I grembiulini a scuola sono sempre un argomento complesso, ma quest’anno potrebbero funzionare come filtro dalle malattie.

Grembiuli per la scuola

Non solo le mascherine, anche i grembiulini tornano a far discutere. Secondo un’indagine, condotta su mille pediatri dall’Osservatorio Nazionale sulla salute dell’infanzia e dell’adolescenza Paidòss, la maggioranza dei medici ritiene il grembiule un buon metodo per prevenire i contagi. Inoltre, anche a livello educativo può essere un ottimo modo per evitare gli attacchi dei bulli e il confronto (sgradevole) sull’abbigliamento.

Il grembiule oggi è adottato a discrezione della scuola.
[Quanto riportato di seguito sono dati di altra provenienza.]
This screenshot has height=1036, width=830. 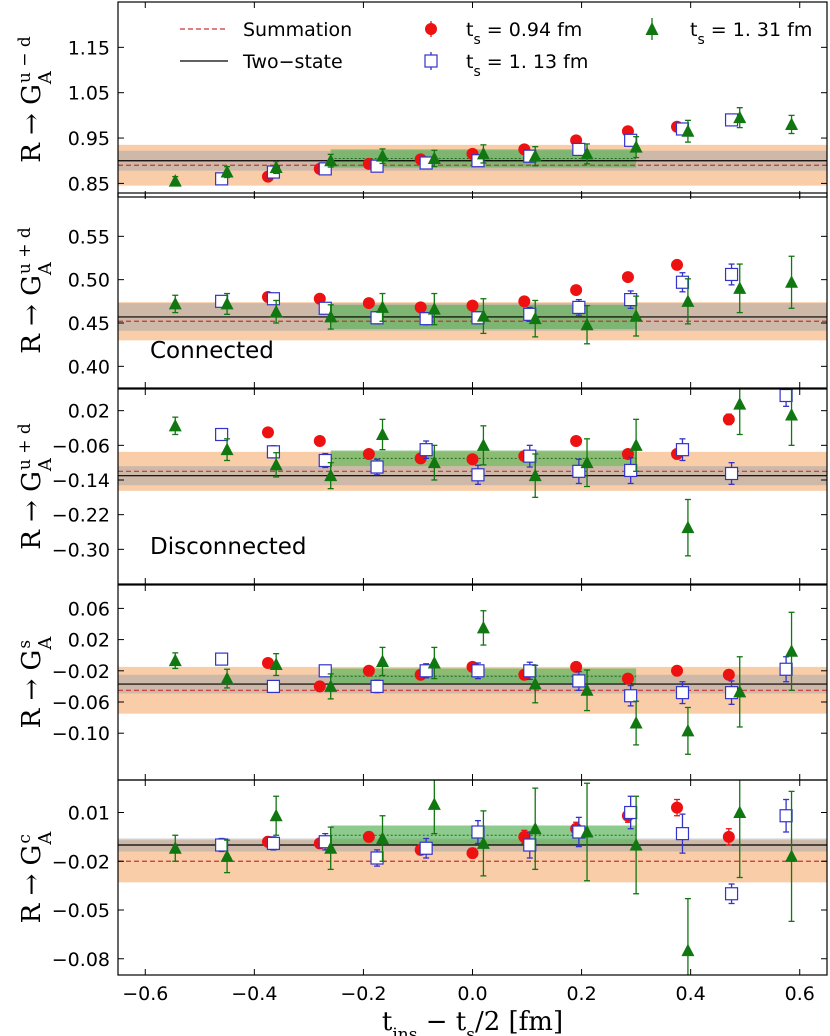 I want to click on y-axis-label: R → GAu + d, so click(x=36, y=486). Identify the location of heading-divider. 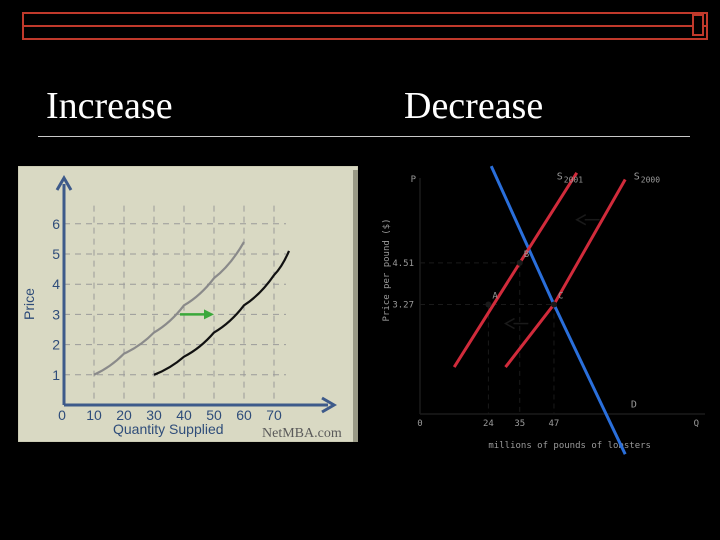
(364, 136).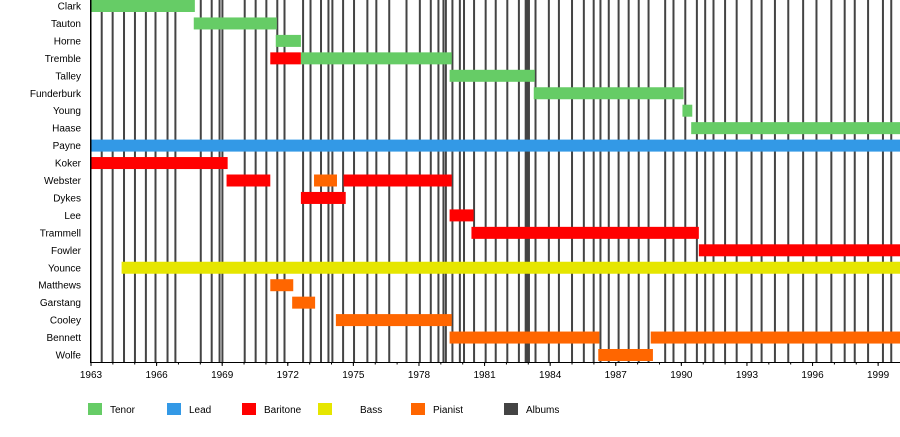 The image size is (900, 437). Describe the element at coordinates (68, 164) in the screenshot. I see `member-label: Koker` at that location. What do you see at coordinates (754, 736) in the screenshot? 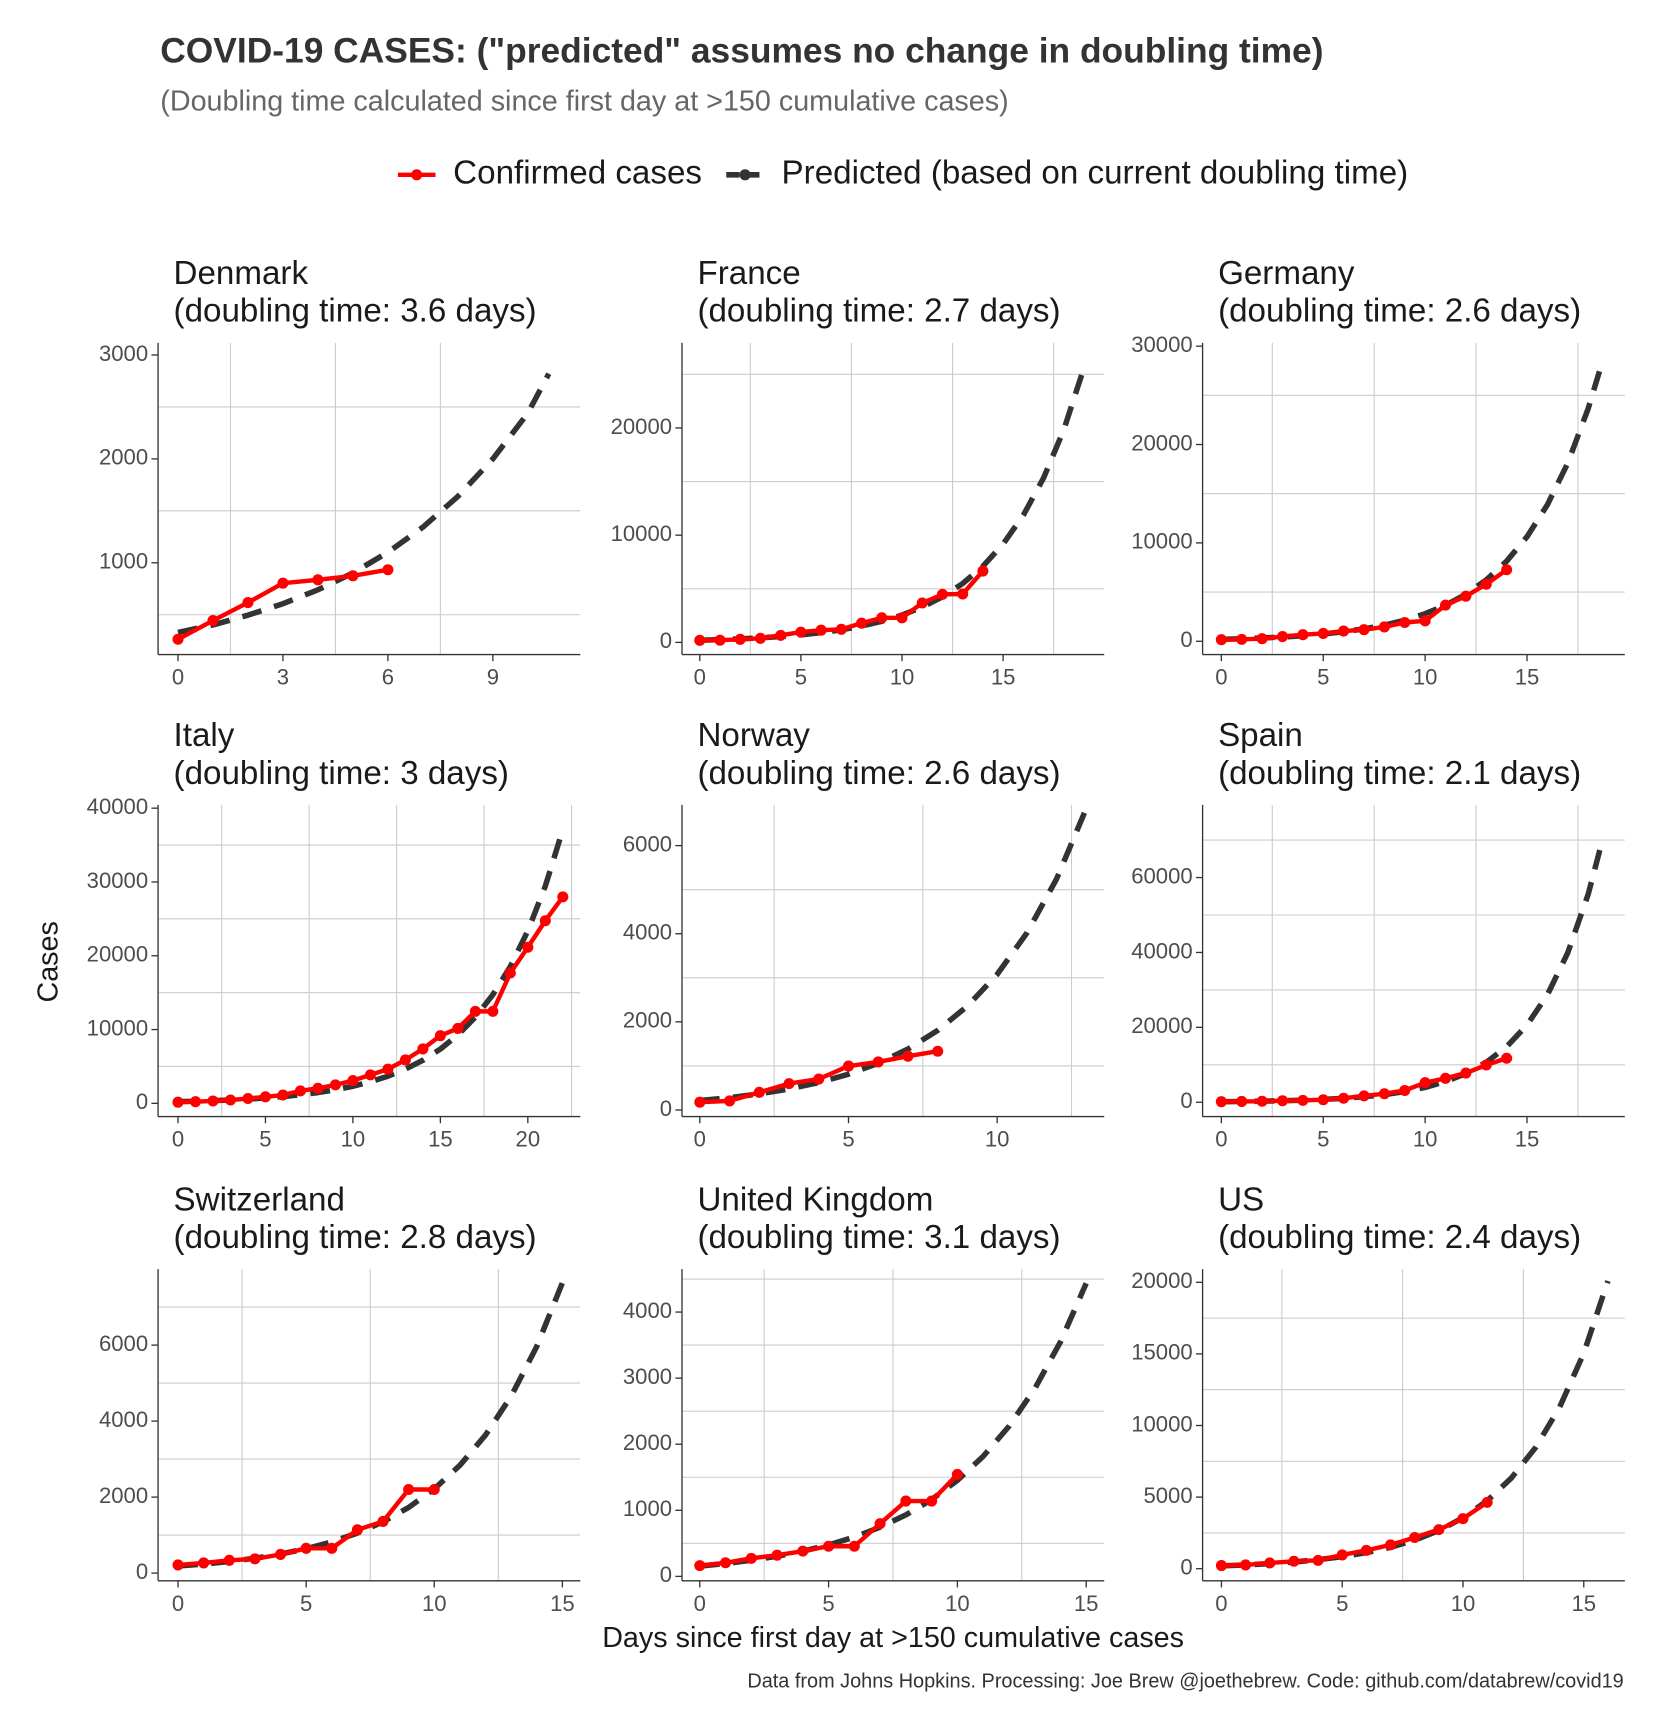
I see `panel-title: Norway` at bounding box center [754, 736].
Non è più una divisa obbligatoria. Il Covid-19 ha cambiato moltissime regole e l’inizio dell’anno accademico tra pochi giorni ha messo in discussione quanto si è detto e fatto fino a oggi. In questo contesto, pare che i pediatri sia siano dimostrati favorevoli al grembiulino: il 68 percento lo ritiene un ottimo presidio protettivo perché basta metterlo in lavatrice al rientro a casa per ‘lavare via’ i germi che potrebbero portare raffreddore, tosse, infezioni gastrointestinali, interrompendo così la diffusione dei patogeni da scuola a casa e riducendo pure il rischio di contagio da coronavirus.

«Quest’anno dovremo convivere con Covid-19 e anche se i bambini non sembrano sviluppare la malattia in maniera grave possono contribuire in larga misura alla diffusione dell’infezione: il grembiulino può rivelarsi un alleato prezioso per una ripartenza più sicura».

Ha commentato Giuseppe Mele, presidente di Paidòss. E non è tutto, perché per l’83% dei pediatri protegge dai confronti sull’abbigliamento e, livellando le differenze sociali, rende meno probabili episodi di bullismo o discriminazione.

«Il grembiule fa della classe un team unito. Chi è contrario ai grembiuli sostiene che uniformino troppo i bambini in un periodo di crescita personale e affermazione dell’io, ma proprio liberarli dai condizionamenti dovuti ai confronti sull’abbigliamento può aiutarli a esprimere davvero loro stessi».